DB2 Version 10.1 for Linux, UNIX, and Windows

Default document models

When using one of the default document models, you must remember that all fields are indexed, and no special information is extracted, and no numeric attribute is indexed.

For HTML, XML, and Outside In filtered documents, Net Search Extender provides default document models that are used if you do not specify a document model during index creation. For structured plain text documents, you must provide and specify a document model.

If you use one of the default document models:

All fields are indexed, and no special information, such as meta information, is extracted.
- For HTML and INSO formats, each field is assigned the name of the corresponding tag.
- For XML, all XML nodes of an XML document are mapped to overlapping fields which are identified by the fully qualified element paths of the corresponding nodes. For example, the path /play/role/name.
No numeric attribute is indexed (as no numeric attribute is defined in the default document model).

Table 1. Behavior of the default document models for the supported document formats
Document type	Behavior of the default document model
HTML	Accepts these as text fields: <a> <address> <au> <author> <h1> <h2> <h3> <h4> <h5> <h6> <title>. Field name is the tag name, for example "address".
XML	Accepts all tags as text fields. The field name is the fully qualified element path name, for example "/play/title".
Structured plain text (GPP)	No default document model.
Outside In (INSO)	Accepts as text fields, the document properties shown in Definition of a document model for Outside In filtered documents as returned by the Outside In filters. The Field name is the name of the document property used by Outside In, for example: "SCCCA_TITLE".

For each type of document, a default document model is defined.
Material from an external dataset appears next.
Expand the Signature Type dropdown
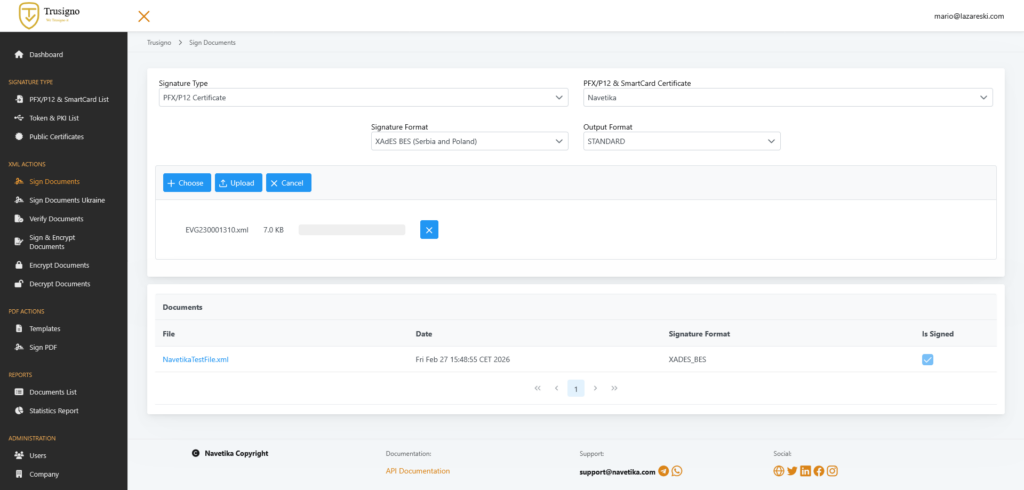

As each model is different, an example and explanation is provided for each one in the following sections.

Note:

Although the default document models do correctly process documents, for better indexing and search you should define your own document models.

With the default document model, the text of a document is fully indexed regardless of whether or not it is part of a text field. This means that unrestricted text searches include a search of that text.